I went to the service and sat as far back as I could. My head was leaning against the back wall of the church. The minister talked about idyllic summers in Qualicum Beach. I looked around and I did not see one single person of colour. I had come because that night before I had begun to understand that Harvey Southam's passing and his memorial service in Vancouver would one day be seen by historians as a day when the old guard of Vancouver changed to a new one. It would define the end of an era and the beginning of a new one. By being in that church I would observe the changing of the guard. The idyllic summer days in Qualicum would end and be replaced by quick weekend trips to LA or Hong Kong.

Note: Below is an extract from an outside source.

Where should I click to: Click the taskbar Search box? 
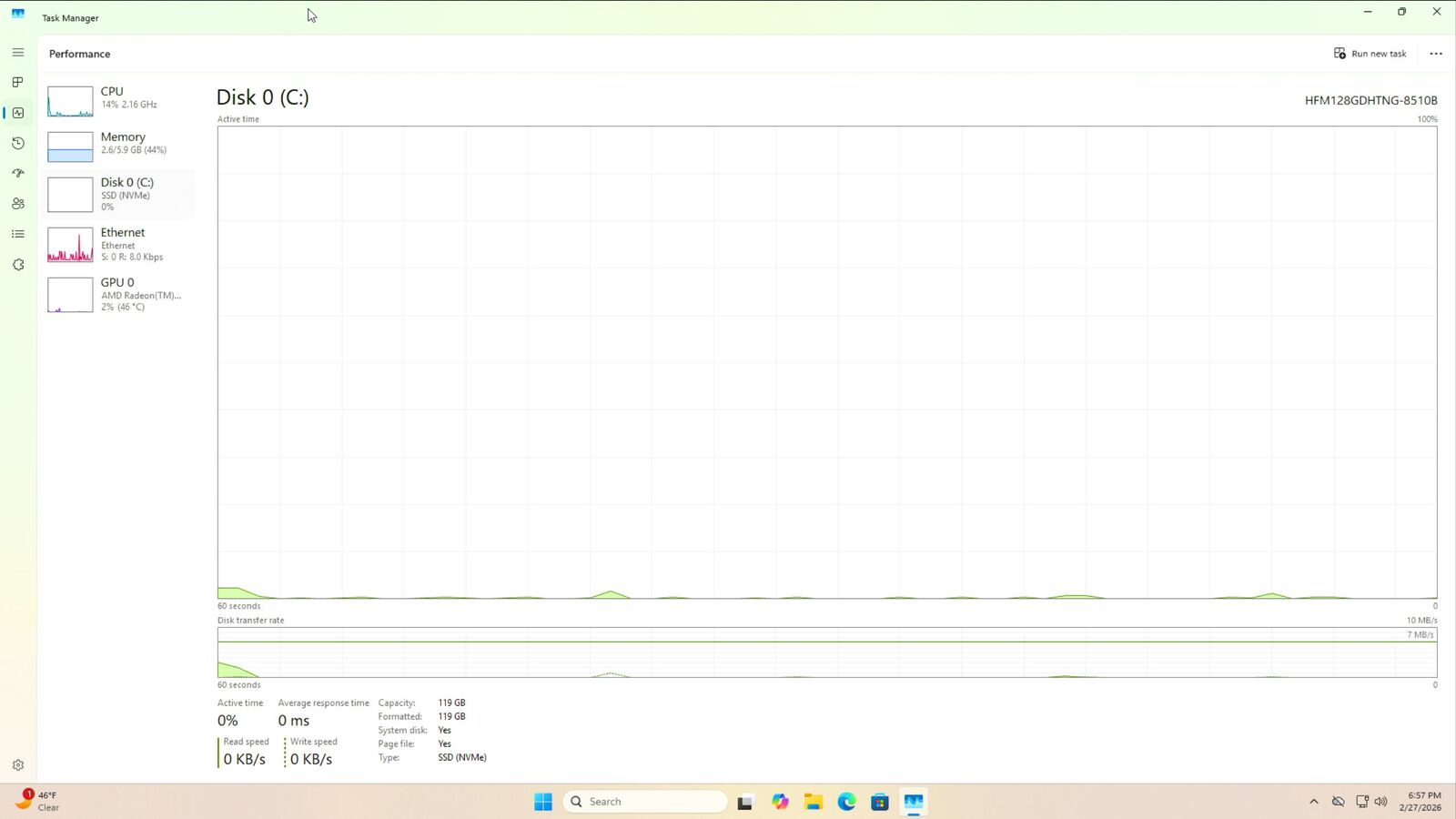click(646, 802)
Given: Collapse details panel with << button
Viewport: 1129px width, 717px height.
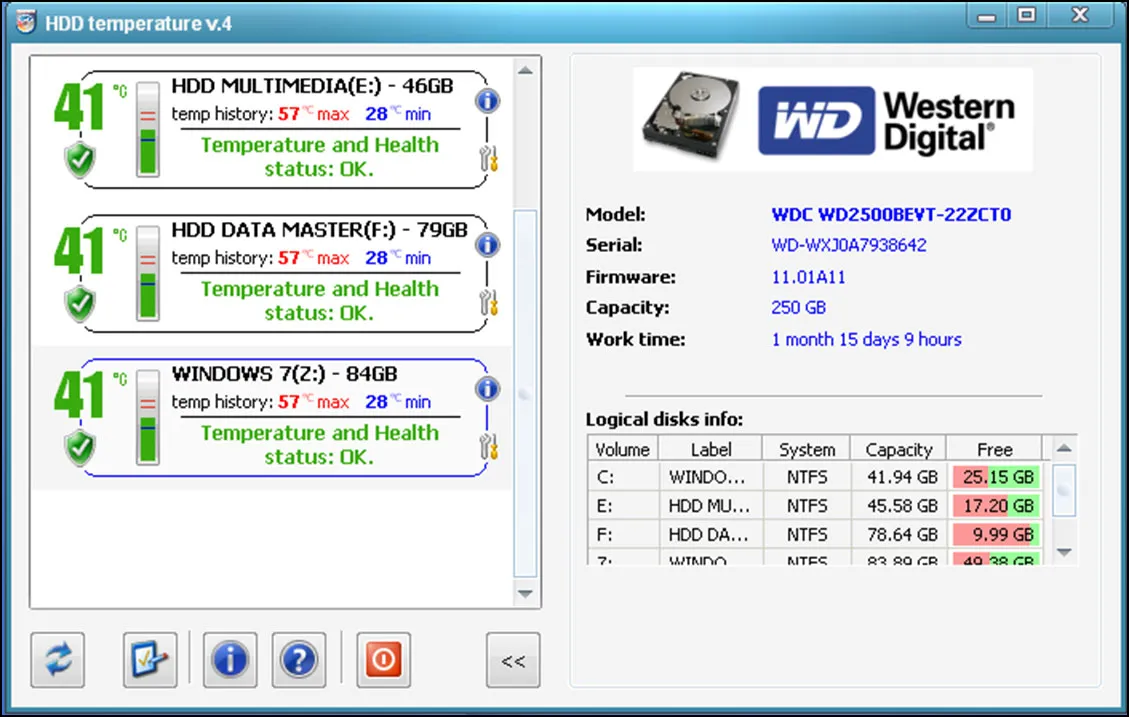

A few years before I had accompanied Southam to one of the Bentall towers. A group of eminent Vancouver businessmen were siting at a very large table. Southam sat down. One of them said, "Who are we going to pick as chancellor for Simon Fraser University?"
A few weeks before I had been invited for dinner at a new Chinese restaurant by city Alderman and deputy mayor (they were known as that then) Bill Yee. I remember that I was sitting right next to City Engineer Fritz Bowers. I felt I was getting an inside look at power in Vancouver. The next day when I showed up at Southam's office (he was the editor of the city business magazine Equity which he had founded) I told him of my experience with Bill Yee and made the comment, "Yee could make our city's first ethnic mayor." Southam looked at me and with a gentle smile said, "Not while we're around."
On another occasion we had gone to Whistler to photograph Vancouver Stock Market honcho Peter Brown. Brown had purchased a restaurant and Southam was writing about it for Equity. We went in his old Mercedes (the one before the Buick) two seater sportscar (the one with the boxy square roof). One of the headlights was not working. On our way back we gorged on a large bag of chocolate-covered expresso beans that Southam had purchased. The combination of the chocolate, the caffeine and the one headlight made our trip back a scary one.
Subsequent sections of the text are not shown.